By Ellen Knickmeyer and Samuel Sockol

Washington Post Foreign Service

Monday, August 4, 2008; 2:46 PM

CAIRO, Aug. 4 — A Syrian general shot to death at a beach resort over the weekend was a top overseer of his country’s weapons shipments to Hezbollah, according to opposition Web sites and Arab and Israeli news media.

Syria by late Monday had issued no reaction to widespread reports of the assassination of Brig. Gen. Mohammad Suleiman near the Syrian port city of Tartous on Friday night.

Maher al-Assad, head of Syria’s Republican Guards and a brother of Syrian President Bashar al-Assad, attended Suleiman’s funeral on Sunday, the Reuters news agency said, citing unidentified sources.

The Syrian president is on a state visit to Iran. His government enforces rigid secrecy about security matters.

The Free Syria Web site of Abdul Halim Khaddam, a former Syrian vice president now living in exile, said a sniper on a yacht shot Suleiman. The Saudi-owned Asharq al-Awsat newspaper said he was struck by four bullets fired from the direction of the sea.

Suleiman, 49, was known to have been a top security official, a friend to Syria’s president and his brothers since their youth, and a former schoolmate of at least one of the brothers.

Israel’s Haaretz newspaper said Israeli officials believed Suleiman had been in charge of shipping Iranian and Syrian weapons to the armed Lebanese movement Hezbollah, including long-range rockets used in attacks on Israel.

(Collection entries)
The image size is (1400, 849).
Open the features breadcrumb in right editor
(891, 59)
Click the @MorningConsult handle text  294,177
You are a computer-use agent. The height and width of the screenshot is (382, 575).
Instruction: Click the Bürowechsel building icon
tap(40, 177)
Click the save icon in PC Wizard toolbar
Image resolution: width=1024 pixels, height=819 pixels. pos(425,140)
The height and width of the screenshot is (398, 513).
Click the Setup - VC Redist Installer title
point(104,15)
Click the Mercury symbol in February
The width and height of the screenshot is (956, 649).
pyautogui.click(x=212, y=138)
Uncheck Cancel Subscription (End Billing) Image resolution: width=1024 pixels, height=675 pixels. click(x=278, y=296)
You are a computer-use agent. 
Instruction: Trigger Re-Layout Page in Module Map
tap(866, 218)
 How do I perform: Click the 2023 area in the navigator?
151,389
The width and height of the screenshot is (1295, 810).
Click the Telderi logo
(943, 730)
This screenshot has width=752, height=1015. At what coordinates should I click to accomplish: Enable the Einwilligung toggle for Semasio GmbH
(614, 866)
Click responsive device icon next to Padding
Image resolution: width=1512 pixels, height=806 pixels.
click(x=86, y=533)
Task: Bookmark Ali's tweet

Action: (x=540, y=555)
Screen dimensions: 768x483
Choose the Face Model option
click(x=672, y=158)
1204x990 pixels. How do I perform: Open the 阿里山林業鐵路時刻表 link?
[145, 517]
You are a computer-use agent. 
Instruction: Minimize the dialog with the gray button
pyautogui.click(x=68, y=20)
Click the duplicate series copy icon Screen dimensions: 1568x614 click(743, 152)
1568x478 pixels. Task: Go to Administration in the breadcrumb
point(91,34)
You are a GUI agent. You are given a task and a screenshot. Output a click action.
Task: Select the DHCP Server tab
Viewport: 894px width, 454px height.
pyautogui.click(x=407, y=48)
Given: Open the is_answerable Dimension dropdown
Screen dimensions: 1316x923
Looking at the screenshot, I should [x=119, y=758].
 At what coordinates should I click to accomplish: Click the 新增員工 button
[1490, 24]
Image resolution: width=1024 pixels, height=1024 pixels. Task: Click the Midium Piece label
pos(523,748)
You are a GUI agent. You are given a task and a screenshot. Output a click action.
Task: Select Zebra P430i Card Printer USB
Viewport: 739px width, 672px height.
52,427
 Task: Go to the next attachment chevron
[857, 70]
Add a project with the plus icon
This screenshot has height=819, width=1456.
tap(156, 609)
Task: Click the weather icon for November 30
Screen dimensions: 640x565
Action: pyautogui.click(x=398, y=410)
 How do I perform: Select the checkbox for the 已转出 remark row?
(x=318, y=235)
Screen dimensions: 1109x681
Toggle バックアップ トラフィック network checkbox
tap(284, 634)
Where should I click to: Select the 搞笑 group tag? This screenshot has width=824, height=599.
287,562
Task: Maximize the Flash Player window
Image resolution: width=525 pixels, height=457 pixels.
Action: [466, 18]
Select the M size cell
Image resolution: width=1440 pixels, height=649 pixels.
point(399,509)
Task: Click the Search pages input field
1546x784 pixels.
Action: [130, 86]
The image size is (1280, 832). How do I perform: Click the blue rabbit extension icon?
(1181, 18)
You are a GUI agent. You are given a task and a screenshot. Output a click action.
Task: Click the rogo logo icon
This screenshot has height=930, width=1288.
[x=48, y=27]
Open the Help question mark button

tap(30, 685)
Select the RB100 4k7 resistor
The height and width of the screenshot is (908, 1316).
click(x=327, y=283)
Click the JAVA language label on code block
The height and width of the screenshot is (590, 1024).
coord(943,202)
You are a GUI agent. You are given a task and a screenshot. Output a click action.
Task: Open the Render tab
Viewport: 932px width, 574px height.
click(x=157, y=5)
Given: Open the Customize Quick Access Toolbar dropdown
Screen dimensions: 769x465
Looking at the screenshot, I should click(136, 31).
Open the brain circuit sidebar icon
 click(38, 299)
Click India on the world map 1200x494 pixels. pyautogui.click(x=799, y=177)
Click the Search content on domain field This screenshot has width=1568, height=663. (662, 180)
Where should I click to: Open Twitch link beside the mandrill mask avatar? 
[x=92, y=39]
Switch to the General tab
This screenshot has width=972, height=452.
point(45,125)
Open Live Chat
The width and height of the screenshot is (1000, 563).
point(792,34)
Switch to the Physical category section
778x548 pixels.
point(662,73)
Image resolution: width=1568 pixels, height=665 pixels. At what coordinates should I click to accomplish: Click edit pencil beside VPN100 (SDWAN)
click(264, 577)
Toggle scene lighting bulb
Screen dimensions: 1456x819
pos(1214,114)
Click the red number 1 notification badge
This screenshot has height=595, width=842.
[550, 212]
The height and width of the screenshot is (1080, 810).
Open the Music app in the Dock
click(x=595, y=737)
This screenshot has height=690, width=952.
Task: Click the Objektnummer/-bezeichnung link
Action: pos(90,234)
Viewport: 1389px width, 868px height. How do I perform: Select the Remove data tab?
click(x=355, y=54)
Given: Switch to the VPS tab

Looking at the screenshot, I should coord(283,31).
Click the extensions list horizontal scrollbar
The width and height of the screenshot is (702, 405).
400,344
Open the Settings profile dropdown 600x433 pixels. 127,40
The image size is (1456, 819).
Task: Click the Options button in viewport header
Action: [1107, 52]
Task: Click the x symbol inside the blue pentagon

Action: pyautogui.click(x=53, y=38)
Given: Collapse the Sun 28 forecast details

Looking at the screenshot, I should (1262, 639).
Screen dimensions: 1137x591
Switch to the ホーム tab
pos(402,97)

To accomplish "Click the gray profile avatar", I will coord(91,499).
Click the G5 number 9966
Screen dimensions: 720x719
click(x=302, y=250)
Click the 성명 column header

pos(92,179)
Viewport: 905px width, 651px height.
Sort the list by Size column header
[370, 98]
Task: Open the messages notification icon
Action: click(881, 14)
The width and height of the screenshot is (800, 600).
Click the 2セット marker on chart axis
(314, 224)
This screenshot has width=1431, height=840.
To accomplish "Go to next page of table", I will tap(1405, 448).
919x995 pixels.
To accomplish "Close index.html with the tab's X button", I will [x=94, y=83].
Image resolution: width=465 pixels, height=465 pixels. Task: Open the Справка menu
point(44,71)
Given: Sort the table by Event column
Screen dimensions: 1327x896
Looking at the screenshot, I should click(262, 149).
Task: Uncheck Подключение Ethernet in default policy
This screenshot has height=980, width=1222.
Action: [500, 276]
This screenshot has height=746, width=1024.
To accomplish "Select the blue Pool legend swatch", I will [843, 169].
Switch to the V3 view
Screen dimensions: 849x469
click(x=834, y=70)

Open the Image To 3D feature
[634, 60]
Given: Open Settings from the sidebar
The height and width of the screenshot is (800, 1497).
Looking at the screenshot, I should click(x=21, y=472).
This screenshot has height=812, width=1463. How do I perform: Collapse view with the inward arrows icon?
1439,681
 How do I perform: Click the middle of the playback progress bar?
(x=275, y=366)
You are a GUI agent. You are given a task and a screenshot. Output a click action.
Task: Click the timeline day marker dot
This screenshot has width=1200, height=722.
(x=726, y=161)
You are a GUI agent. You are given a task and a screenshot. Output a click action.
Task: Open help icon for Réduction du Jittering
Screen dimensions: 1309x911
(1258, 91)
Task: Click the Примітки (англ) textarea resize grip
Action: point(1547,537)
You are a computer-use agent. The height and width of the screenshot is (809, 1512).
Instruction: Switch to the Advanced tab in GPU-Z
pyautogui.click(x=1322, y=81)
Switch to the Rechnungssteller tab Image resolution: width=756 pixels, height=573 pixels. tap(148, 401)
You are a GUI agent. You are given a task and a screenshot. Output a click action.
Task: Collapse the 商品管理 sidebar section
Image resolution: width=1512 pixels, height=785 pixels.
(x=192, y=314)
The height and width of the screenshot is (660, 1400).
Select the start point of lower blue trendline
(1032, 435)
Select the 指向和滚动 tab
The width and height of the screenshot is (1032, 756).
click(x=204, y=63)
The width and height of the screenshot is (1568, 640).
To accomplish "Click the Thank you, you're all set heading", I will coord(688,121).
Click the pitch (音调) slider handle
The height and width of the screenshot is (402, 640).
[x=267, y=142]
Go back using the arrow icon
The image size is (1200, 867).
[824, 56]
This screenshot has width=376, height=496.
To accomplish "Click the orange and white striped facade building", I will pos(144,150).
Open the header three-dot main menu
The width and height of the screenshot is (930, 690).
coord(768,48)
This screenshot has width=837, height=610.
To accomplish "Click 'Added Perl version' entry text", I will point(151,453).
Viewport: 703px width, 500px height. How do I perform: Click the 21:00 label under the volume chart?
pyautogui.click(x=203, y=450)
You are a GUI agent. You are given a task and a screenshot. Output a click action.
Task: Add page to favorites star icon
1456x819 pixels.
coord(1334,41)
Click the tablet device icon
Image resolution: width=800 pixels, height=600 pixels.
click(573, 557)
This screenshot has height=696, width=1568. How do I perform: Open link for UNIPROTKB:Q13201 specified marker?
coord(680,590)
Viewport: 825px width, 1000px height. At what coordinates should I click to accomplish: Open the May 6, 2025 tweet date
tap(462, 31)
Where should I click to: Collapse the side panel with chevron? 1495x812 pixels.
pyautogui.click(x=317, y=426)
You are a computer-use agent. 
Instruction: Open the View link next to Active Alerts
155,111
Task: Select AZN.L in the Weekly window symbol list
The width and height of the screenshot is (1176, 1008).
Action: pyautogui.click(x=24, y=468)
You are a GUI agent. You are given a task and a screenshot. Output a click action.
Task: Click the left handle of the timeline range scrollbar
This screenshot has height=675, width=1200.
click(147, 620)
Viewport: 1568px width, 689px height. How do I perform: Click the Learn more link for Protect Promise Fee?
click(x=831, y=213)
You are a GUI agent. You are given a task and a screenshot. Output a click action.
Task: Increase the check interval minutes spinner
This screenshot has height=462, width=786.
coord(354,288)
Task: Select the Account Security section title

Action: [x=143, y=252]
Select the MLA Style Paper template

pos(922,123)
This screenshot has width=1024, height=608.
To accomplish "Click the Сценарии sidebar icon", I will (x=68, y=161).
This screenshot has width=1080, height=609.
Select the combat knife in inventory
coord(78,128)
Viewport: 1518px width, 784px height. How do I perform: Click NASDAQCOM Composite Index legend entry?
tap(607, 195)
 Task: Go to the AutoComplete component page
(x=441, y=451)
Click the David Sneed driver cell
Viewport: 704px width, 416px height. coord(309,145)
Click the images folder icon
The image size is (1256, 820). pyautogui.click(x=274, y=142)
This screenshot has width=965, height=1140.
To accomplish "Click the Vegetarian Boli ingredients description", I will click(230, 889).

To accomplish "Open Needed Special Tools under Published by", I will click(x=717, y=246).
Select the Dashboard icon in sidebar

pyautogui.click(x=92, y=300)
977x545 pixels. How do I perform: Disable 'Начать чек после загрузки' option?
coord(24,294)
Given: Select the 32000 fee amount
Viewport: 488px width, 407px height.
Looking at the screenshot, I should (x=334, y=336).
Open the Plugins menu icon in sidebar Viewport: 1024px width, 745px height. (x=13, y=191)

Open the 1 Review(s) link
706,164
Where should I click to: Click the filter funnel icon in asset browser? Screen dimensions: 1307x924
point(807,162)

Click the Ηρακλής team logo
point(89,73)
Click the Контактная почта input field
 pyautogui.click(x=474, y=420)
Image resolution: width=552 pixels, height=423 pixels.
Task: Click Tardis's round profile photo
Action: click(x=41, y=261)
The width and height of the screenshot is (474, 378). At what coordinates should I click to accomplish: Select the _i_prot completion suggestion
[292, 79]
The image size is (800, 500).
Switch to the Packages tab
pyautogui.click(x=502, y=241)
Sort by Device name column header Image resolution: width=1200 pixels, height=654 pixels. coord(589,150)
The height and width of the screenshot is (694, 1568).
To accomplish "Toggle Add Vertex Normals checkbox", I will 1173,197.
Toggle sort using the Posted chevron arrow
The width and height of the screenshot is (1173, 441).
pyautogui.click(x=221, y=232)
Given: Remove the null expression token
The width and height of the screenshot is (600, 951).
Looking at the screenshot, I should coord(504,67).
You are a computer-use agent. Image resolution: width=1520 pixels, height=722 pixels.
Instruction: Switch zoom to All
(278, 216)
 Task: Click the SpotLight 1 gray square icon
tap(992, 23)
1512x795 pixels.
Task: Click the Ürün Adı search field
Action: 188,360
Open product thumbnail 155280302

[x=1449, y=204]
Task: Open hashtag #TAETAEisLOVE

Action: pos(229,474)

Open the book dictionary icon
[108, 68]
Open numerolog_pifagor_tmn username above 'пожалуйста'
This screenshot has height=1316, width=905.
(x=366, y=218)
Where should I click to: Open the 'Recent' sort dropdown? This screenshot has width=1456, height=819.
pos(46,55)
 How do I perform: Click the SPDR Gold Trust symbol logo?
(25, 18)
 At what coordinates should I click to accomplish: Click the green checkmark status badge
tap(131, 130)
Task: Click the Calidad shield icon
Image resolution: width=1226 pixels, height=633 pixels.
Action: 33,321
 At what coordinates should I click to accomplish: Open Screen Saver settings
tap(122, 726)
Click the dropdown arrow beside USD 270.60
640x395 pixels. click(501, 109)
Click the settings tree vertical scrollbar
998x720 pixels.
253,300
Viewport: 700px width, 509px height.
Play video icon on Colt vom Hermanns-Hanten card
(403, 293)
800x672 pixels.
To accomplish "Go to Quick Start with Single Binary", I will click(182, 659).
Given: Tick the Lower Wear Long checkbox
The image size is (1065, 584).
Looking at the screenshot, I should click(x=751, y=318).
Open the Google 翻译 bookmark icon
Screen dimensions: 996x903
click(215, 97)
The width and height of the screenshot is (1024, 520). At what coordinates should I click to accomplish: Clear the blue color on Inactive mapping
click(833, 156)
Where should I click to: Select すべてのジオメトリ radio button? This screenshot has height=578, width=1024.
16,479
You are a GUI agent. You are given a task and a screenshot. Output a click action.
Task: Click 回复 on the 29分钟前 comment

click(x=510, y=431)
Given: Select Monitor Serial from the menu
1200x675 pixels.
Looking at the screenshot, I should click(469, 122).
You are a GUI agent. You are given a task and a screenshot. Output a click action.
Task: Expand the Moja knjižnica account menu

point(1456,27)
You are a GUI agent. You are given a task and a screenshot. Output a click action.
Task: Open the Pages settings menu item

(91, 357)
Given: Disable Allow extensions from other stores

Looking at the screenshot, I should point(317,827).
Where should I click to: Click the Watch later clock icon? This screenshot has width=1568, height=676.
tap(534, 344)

What the task asks -
Answer these three questions from the article on the Syrian general's killing, one per line:
1. Near which Syrian port city was Mohammad Suleiman killed?
2. Who attended Suleiman's funeral on Sunday, according to Reuters?
3. How old was Suleiman?
The data stands apart from the article on the Syrian general's killing.

Task result -
1. Tartous
2. Maher al-Assad
3. 49